GRGR(12) some comments
Terrance F. Flaherty
Lycidas at worldnet.att.net
Tue Oct 19 09:40:12 CDT 1999
Slothrop hides out in Chaos and Old Night, the world of
order and daylight is the bureaucratic world, in which, for
example the death of Tantivy can be arranged by a newspaper
story and the closing of a file, a world in which Slothrop
was "filed" in a room at the casino, a world in which one
can indeed speak of life and death in terms of opening and
closing files. He hides because he is beginning to see the
patterns of the war; he sees that it has "been reconfiguring
time and space into its own image." He hides, I think,
because, for "possibly the first time he is hearing America
as it must sound to a non-American." The world of
freedomless existence, constructed in the name of freedom
scares the hell out of him. We remember that Slothrop loves
freedom, and that his love of liberty has much to do with
his Puritan paranoid heritage.
"Back when Shays fought the federal troops across
massachusetts, there were Slothrop Regulators patrolling
Berkshire for the rebels, wearing sprigs of hemlock so you
could tell them from the government soldiers. Federals stuck
a tatter of white paper in theirs. Slothrops in those days
were not so involved with paper, and the wholesale
slaughtering of trees. They were still for the living green,
against the dead white."
So the American love of, desire for, liberty has inculcated
in Slothrop the desire for "some promise of events with out
cause, surprise, a direction at right angles to every
direction his life has been able to find up till now." But
it seems, it is the equally American urges for acquisition
and understanding which condition the world to which he has
escaped. The underground market to which he has come is
rational, organized, articulated, much as the world he has
"escaped." As Semyavin tells him: "everything here is
specialized. If it's watches, you go to one cafe. If it's
women you go to another. Furs are subdivided into Sable,
Ermine, Mink, and others. Same as dope: Stimulants,
Depressants, Psychomimetics...." More importantly perhaps,
is that information, language, words, as Semyavin tells him,
have "come to be the only real medium of exchange." So
Pynchon, and I think this is what he addresses in his
Luddite essay, as pertains to computers and information,
seems to agree with Plato's Thamus, that the "specialized
knowledge" of the masters of (a new technology for example)

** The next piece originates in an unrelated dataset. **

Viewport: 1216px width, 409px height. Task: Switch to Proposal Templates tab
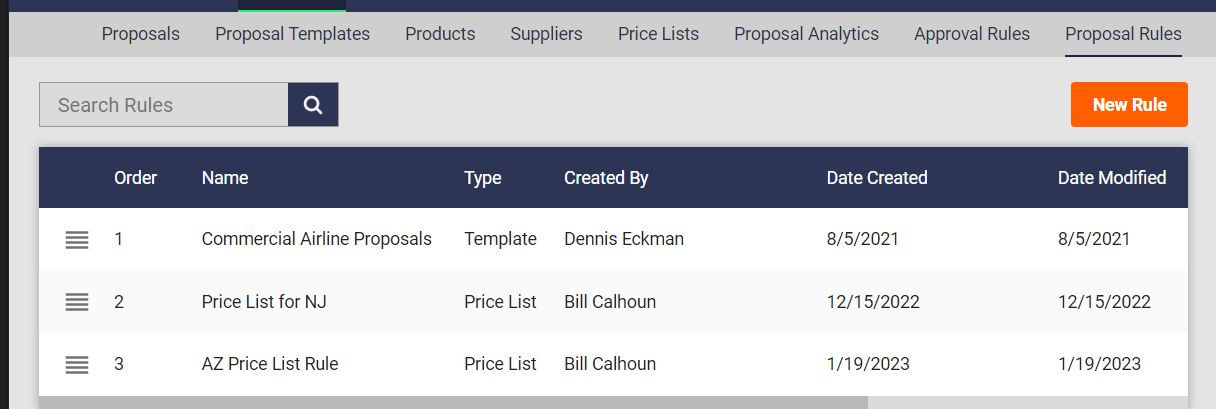coord(292,34)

are mistakenly understood as wisdoms, the masters wise. Of
course the masters believe this as well. The result is that
certain questions can not be asked, by the preterite
(losers), indeed certain critical questions do not arise.

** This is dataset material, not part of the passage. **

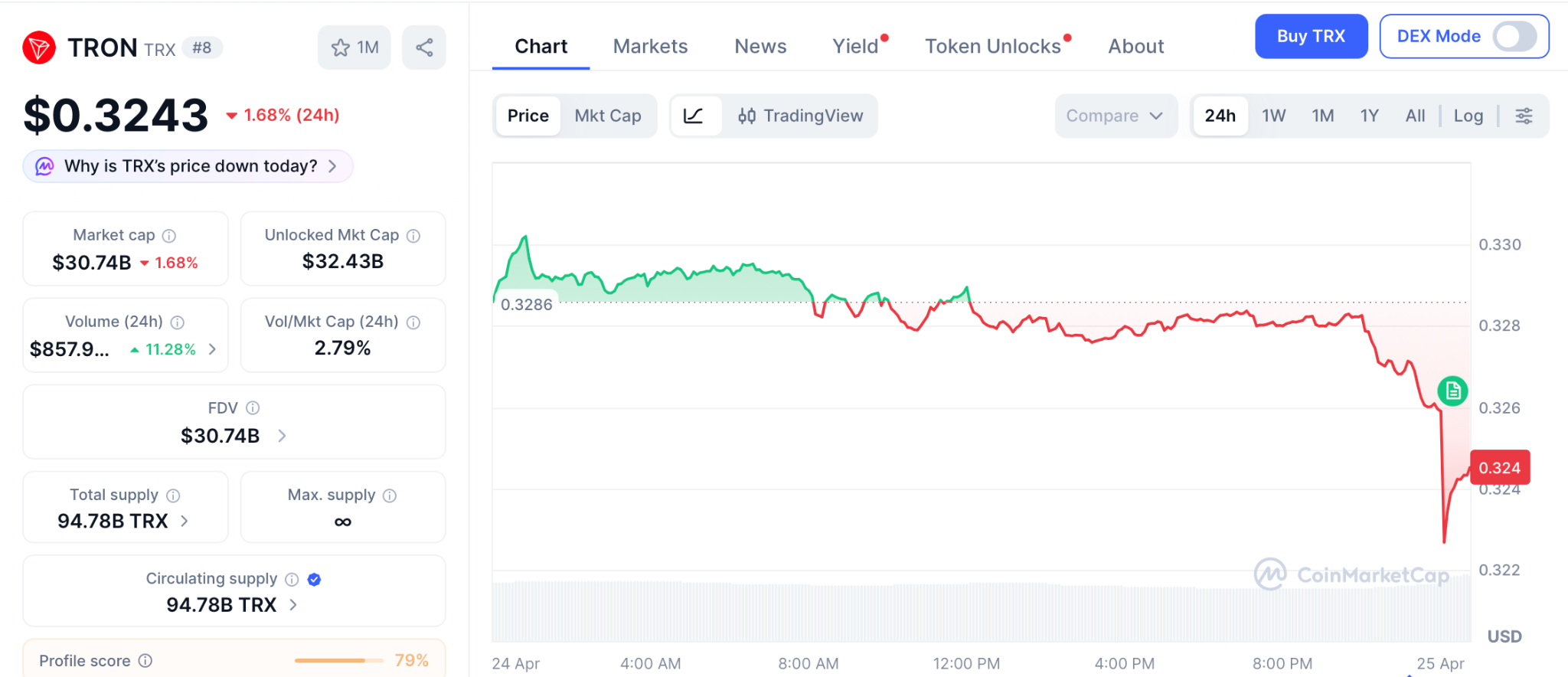Expand Total supply details chevron
This screenshot has height=677, width=1568.
point(185,521)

For example, "To whom, Mr. President Gates, will this new
technology give greater freedom? And whose power and freedom
will be reduced by it?" Very important to Americans, where
a democratic ethos, relatively weak traditions, and a high
receptivity to the new, especially new technologies,
encourages enthusiastic technological "advance" with the
belief that these benefits will spread to a large extent
evenly among the entire population, if not the world. This
childlike conviction, most widely held in America, I think,
is exploited by the cartels, who work very hard and bring
their "technological knowledge" to the population, to sway
an American optimism towards the improbable hope of unity
through technological means. So Slothrop is in a world not
much different from the one he escaped, a world of plans and
blueprints, but of course the plans are stolen and
blueprints surreptitiously photocopied.
Pynchon, I guess, like Shakespeare (Venice) sends Slothrop
to Zurich. Here he has the Odeon cafe (thanks David), with
all of its history. Zurich like Venice is a curious place,
central to Twentieth century Politics, literature,
philosophy, art. Here Lenin and Trotsky spent the war in
exile, Einstein wrote his "On the Electrodynamics of Moving
Bodies," and Joyce plotted the peregrinations of a
middle-aged Jew around his Dublin. These men worked in a
sense as Joyce, perhaps Pynchon agrees, said an Artist must,
in "Silence, Exile, and Cunning." All of these dudes plotted
Revolutions. Zurich is then a perfect place for Slothrop to
go--the capital city of Modern Revolution. But, Zurich is
also the city of "Reformation country, Zwingli's town." A
place of "grave markers" a place "to find vanity again." The
weary order of the Swiss burghers betokens the bloodlessness
and the worship of Nothingness which are "dusty Dracularity,
the West's ancient curse." The West, the cities of the West
are allied with the "dead white," built in spite of Nature,
consecrated to Man who is consecrated to Nothing save
himself. Squalidozzi the Argentine anarchist speaks not only
of his country it seems, but od civilization:
"In the days of the gauchos, my country was a blank piece of
paper. The pampas stretched as far as men could imagine,
inexhaustible, fenceless. Wherever the gaucho could ride,
that place belonged to him....We cannot abide that openness:
it is terror to us..."
To Freedom in the zone....
"Que es mi barco mi tesoro,
Que es mi Dios la libertad,
Mi ley la fuerza y el viento,
Mi unica patria la mar."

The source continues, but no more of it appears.